For Years, the Murder of Michael Francke Has Been Oregon’s Biggest Mystery. Last Week, It Took a New Twist.

How did a nearly 30-year-old conviction get overturned? Here’s a timeline.

Michael Francke (WW archives)

U.S. Magistrate Judge John Acosta ruled April 18 that Frank Gable, convicted in 1991 of the murder of Michael Francke, then director of the Oregon Department of Corrections, must be released within 90 days unless the state of Oregon decides to try him again.

The ruling is a remarkable twist in one of the most notorious murder cases in Oregon history, one that transfixed the state beginning in the late 1980s.

One sign of the strange saga Gable's case became: Francke's brothers, E. Patrick Francke, 76, and Kevin Francke, 65, issued a statement April 19 supporting the man convicted of murdering their brother. They say he didn't do it.

"We are happy in the extreme that the very real probability that Frank Gable will be released and his freedom is within sight," the brothers wrote. "The state can no longer afford to manufacture a case built on lies and half-truths."

How did a nearly 30-year-old conviction get overturned? Here's a timeline.

1989: Oregon Department of Corrections director Michael Francke, 42, is stabbed to death in the parking lot outside his Salem office early in the evening of Jan. 17, 1989. No murder weapon is ever found.

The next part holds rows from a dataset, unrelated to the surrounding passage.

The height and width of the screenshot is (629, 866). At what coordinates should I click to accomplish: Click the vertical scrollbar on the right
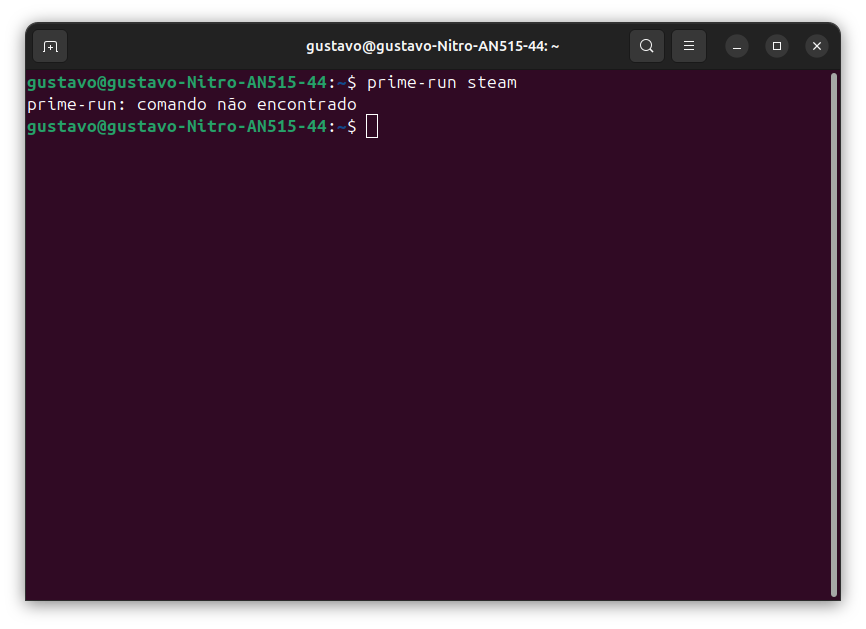tap(833, 330)

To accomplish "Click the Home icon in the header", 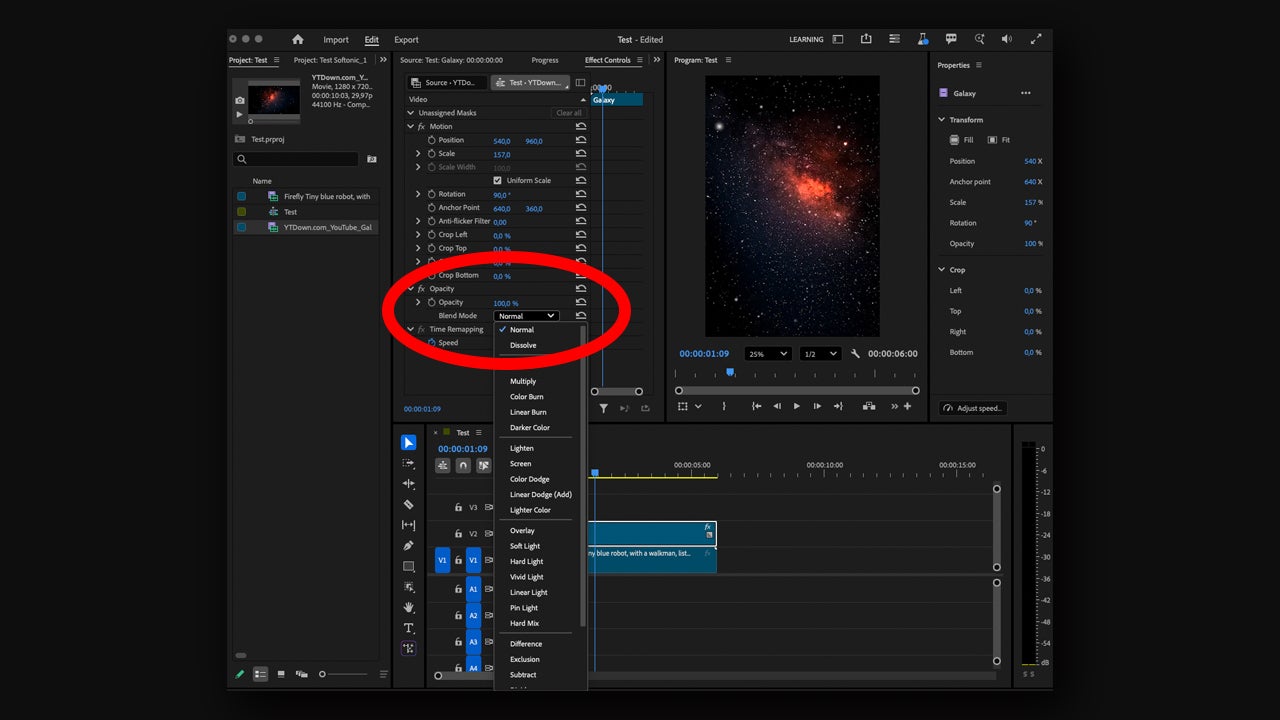I will pyautogui.click(x=297, y=40).
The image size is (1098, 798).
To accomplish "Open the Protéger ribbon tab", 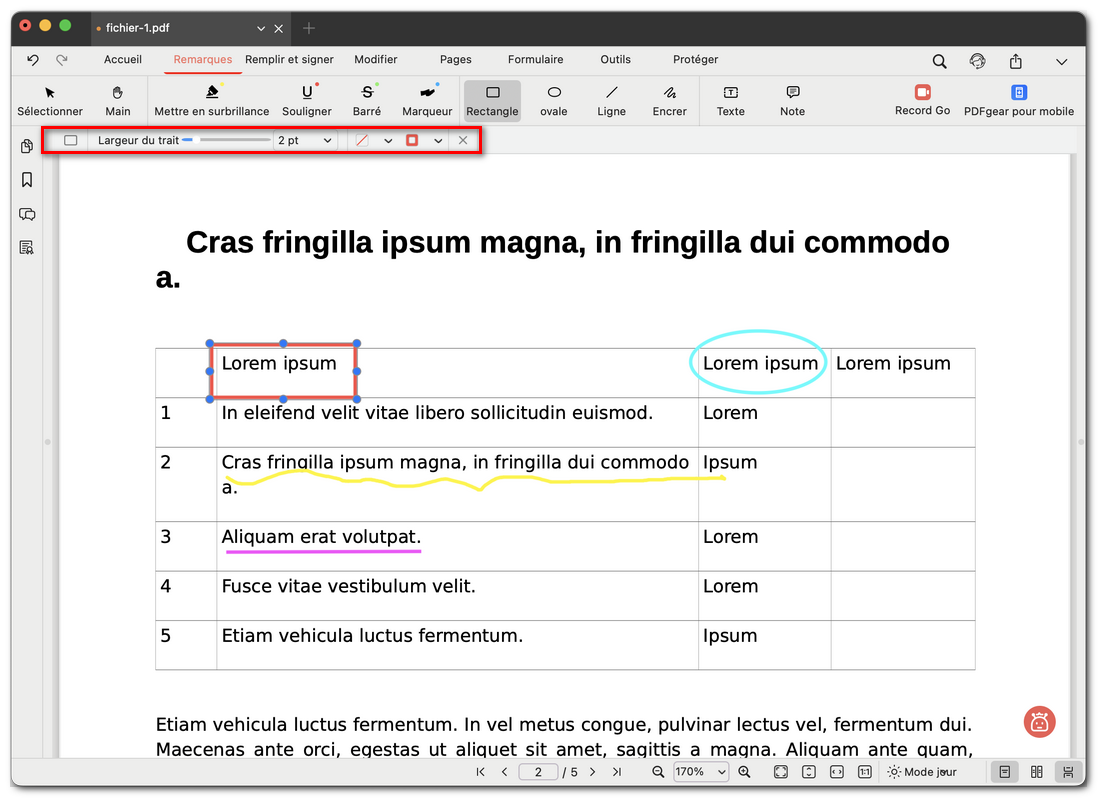I will [695, 60].
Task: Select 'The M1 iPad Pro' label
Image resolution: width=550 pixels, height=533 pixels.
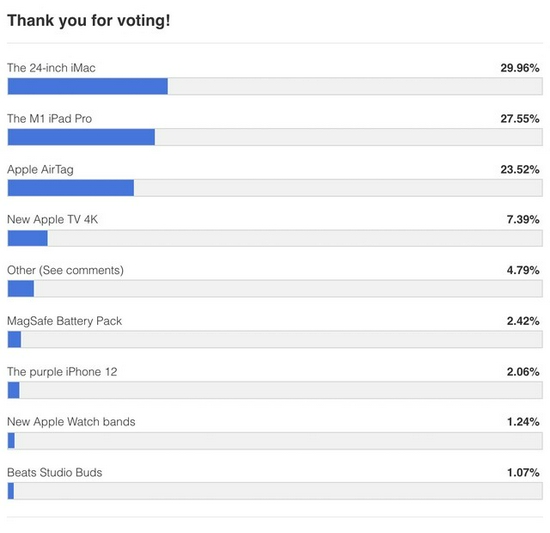Action: [x=49, y=119]
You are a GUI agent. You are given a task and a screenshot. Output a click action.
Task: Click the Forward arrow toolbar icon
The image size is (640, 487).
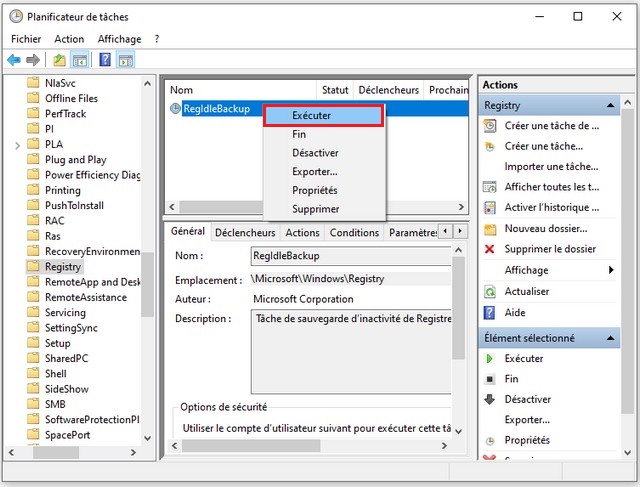pos(33,60)
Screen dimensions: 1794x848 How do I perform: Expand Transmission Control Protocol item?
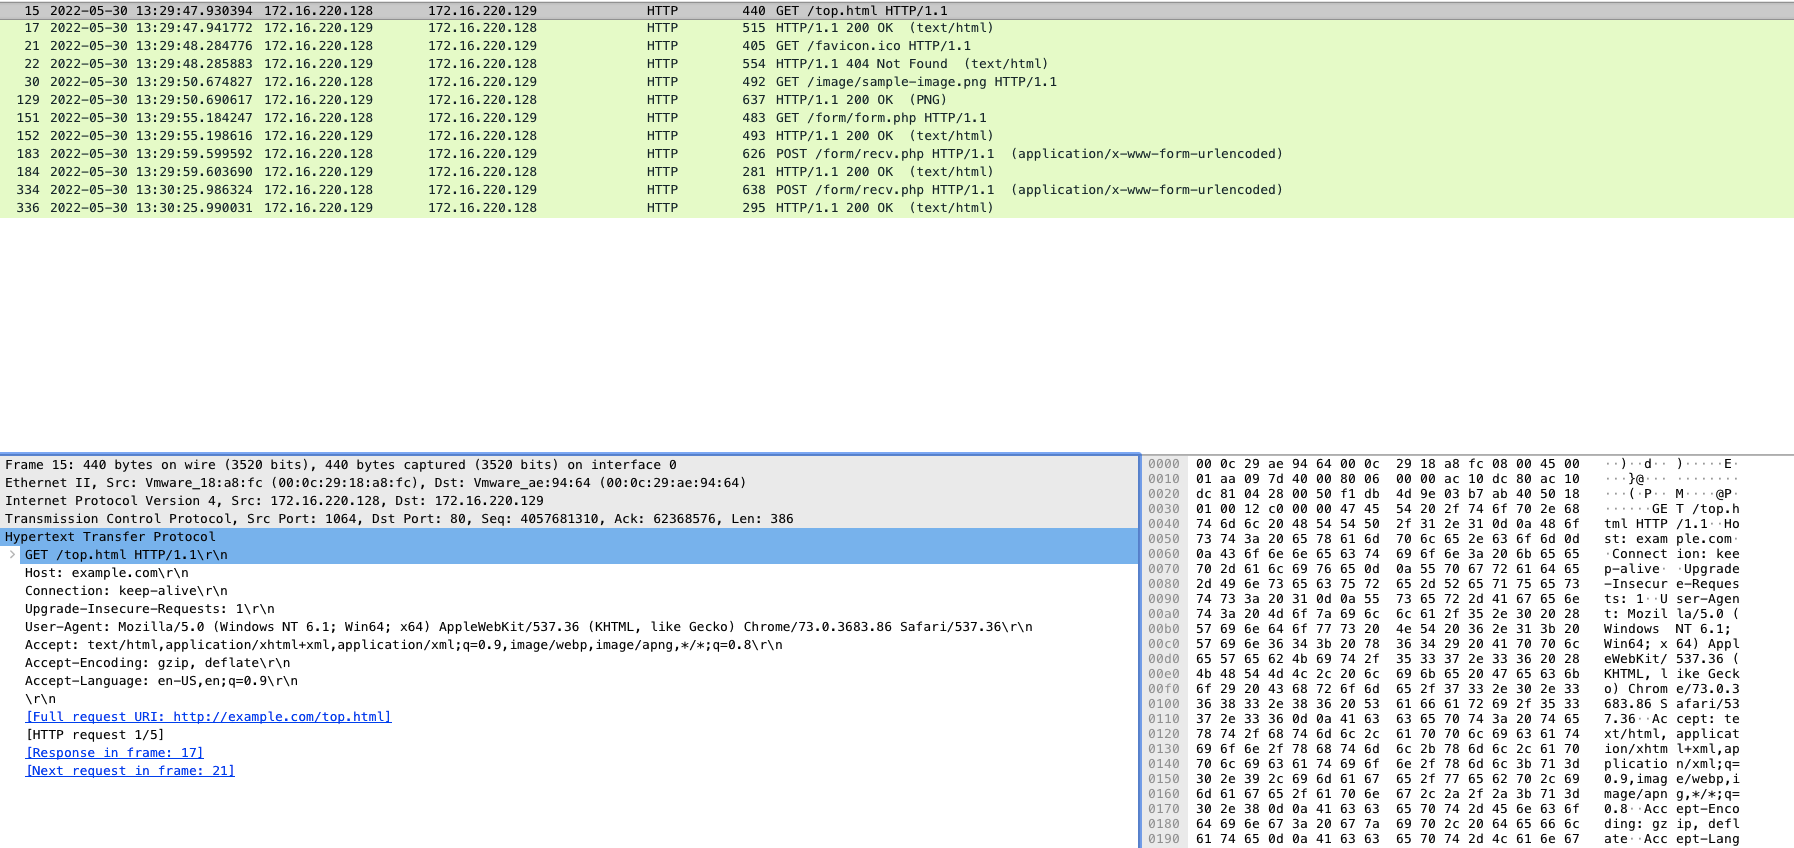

1990: Police arrest Frank Gable, a small-time Salem meth dealer, for Francke's murder.

The political climate feeds suspicions there is more to the case than a car burglary gone bad. Gov. Neil Goldschmidt had recruited Francke from New Mexico to clean up and expand Oregon's prison system, which was badly overcrowded and allegedly corrupt.

Some suspect Francke's efforts put him in the cross hairs of people who profited from the status quo.

1991: Gable is convicted and sentenced to life in prison without parole. The state's witnesses are a motley collection of drug dealers and ex-cons who tell the court Gable admitted killing Francke.

2005: Oregonian and Portland Tribune columnist Phil Stanford writes more than 100 columns over 13 years, arguing Gable's innocence. But a 2005 Sunday Oregonian investigation concludes the evidence "rules out all but a lone figure: the man already behind bars."

2007: WW publishes a cover story about Greg Johnson, who claims he knows Gable is innocent, because he drove Francke's real killer, another Salem meth dealer, named Tim Natividad (now deceased), to the crime scene. He also claims he watched prison officials pay Natividad for the murder. Nell Brown, a federal public defender in Portland, takes up Gable's case. For the next seven years, Brown's investigators methodically track down the witnesses who testified against Gable, more than a half-dozen of them. They all recant their testimony.

2014: Brown files a 189-page brief arguing Gable was wrongly convicted.

2019: U.S. Magistrate Judge John Acosta orders the state to retry Gable or release him within 90 days. "Although the evidence presented at trial in 1991 resulted in a guilty verdict," the judge writes, "the court concludes that it is more likely than not that no reasonable juror would find Gable guilty in light of the totality of all of the evidence uncovered since that time, particularly the newly presented evidence of witness recantations."